車へと二人乗り込み、そして煙草を咥えたのだが、本当に体中の力が抜けてしまったように感じてしまうのだが。


苦笑いを浮かべるあたしに、だけども“そりゃ困ったな”と彼は、さほど気に留めている気配はない。



「復讐とかももうどうでも良くなっちゃったし、これからどうしようかなぁ、って。」


「俺も、次の仕事どうしようか。」


「…考えてたの?」


「まぁ、一応?」


何で疑問系なんだろう、とは思うのだが。


折角の旅行も取り止めになってしまったことだし、手持ち無沙汰のままに車は走る。



「とりあえず、飯?」


「そだね。」


少なくともクロは、当面のお金の心配なんて皆無な様子で。


本当に一体何を考えているのかなんてわかんないんだけど、でも、今度は好きな仕事をして欲しいと思うから、あたしは何も言わないまま。
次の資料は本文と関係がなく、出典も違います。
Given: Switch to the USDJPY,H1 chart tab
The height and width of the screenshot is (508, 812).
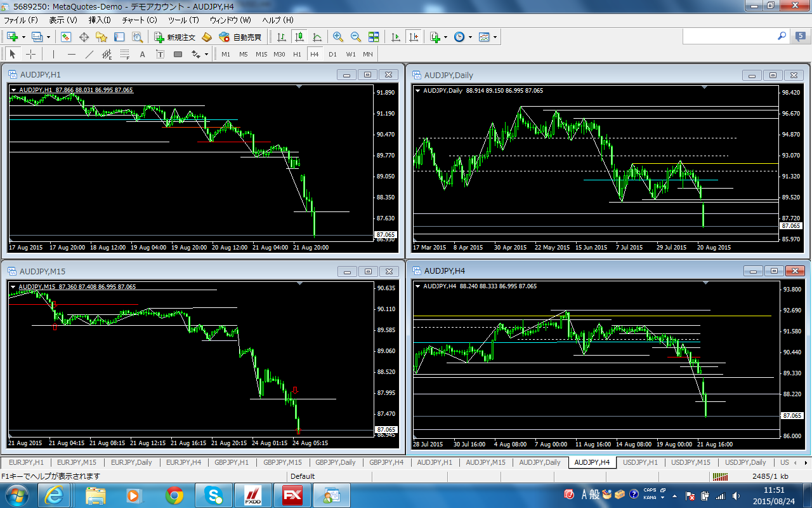Looking at the screenshot, I should (639, 462).
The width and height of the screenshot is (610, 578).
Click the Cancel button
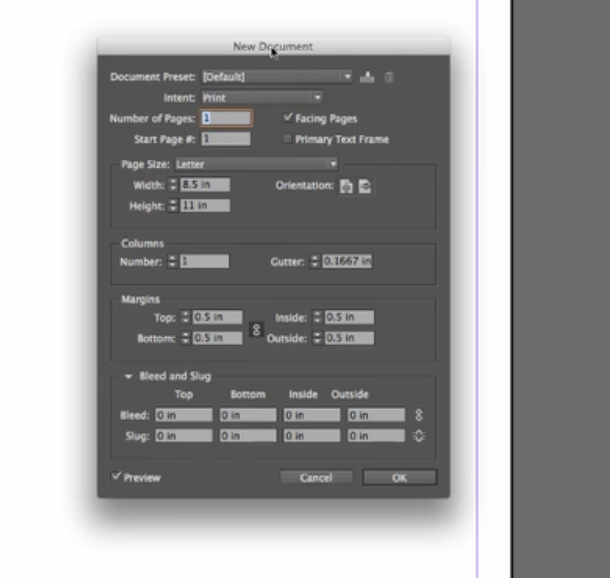(316, 478)
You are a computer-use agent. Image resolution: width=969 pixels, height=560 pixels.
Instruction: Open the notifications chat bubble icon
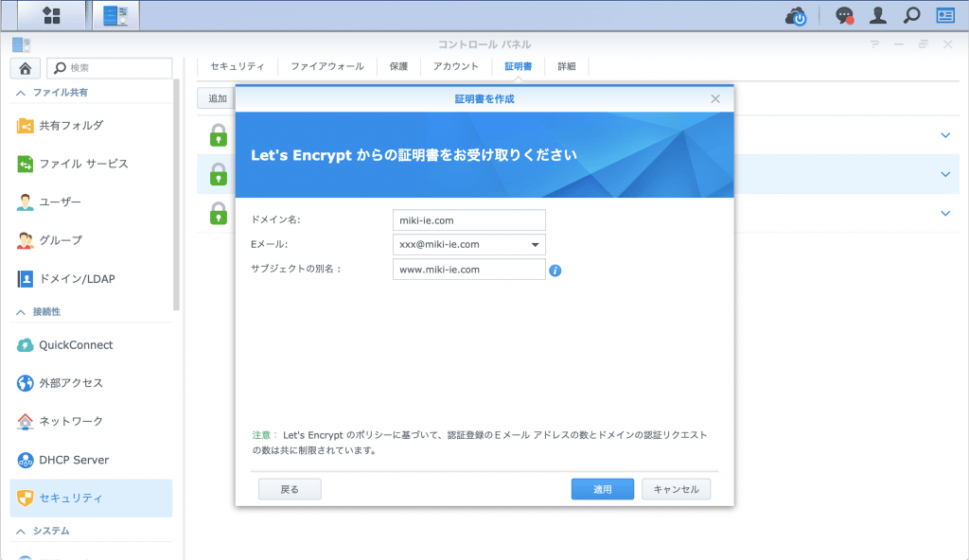click(x=844, y=16)
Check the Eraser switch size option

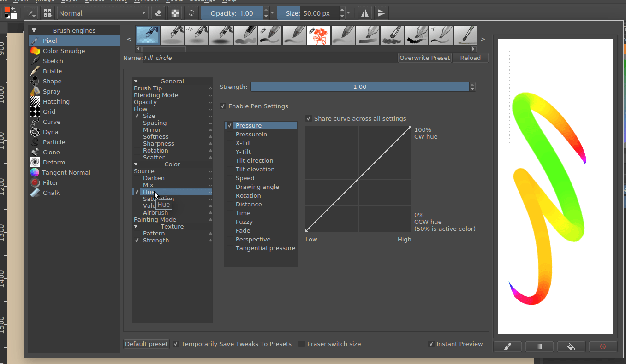pos(302,344)
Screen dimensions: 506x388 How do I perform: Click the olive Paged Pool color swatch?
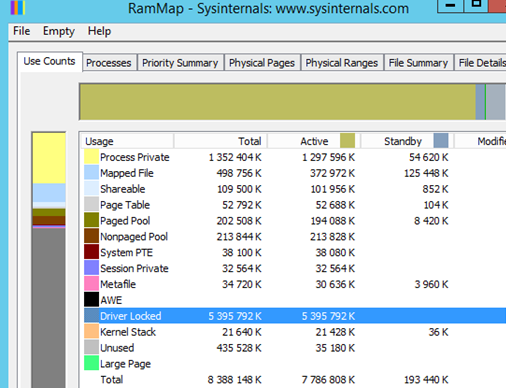click(91, 220)
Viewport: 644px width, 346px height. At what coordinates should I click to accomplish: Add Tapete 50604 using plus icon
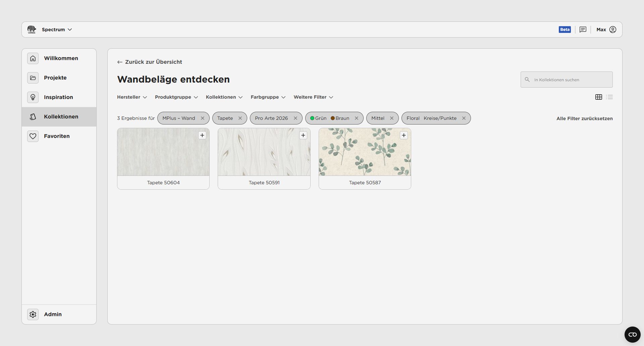202,135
流れる景色はどこも見覚えがあったのだが、そこにあまり良い思い出が蘇ることはなかった。


この街が好きかと問われれば、決してそうではないけど、でも、智也や香世ちゃんと出会えただけでもあたしにとっては奇跡だったのだろう。



「お花、買っとけば良かったね。」


「花?」


「そう、お父さんがもしも目を覚ました時にさ。」


「そうだね。」


クロの言葉はそれだけだったけど、でも、きっと何かが伝わっていたのだろう、彼は伏し目がちに口元を緩めた。


香世ちゃんが言う結婚とかウエディングドレスとかって全然想像出来ないけど、それでもこんな風にずっと、彼に隣に居て欲しいと思った。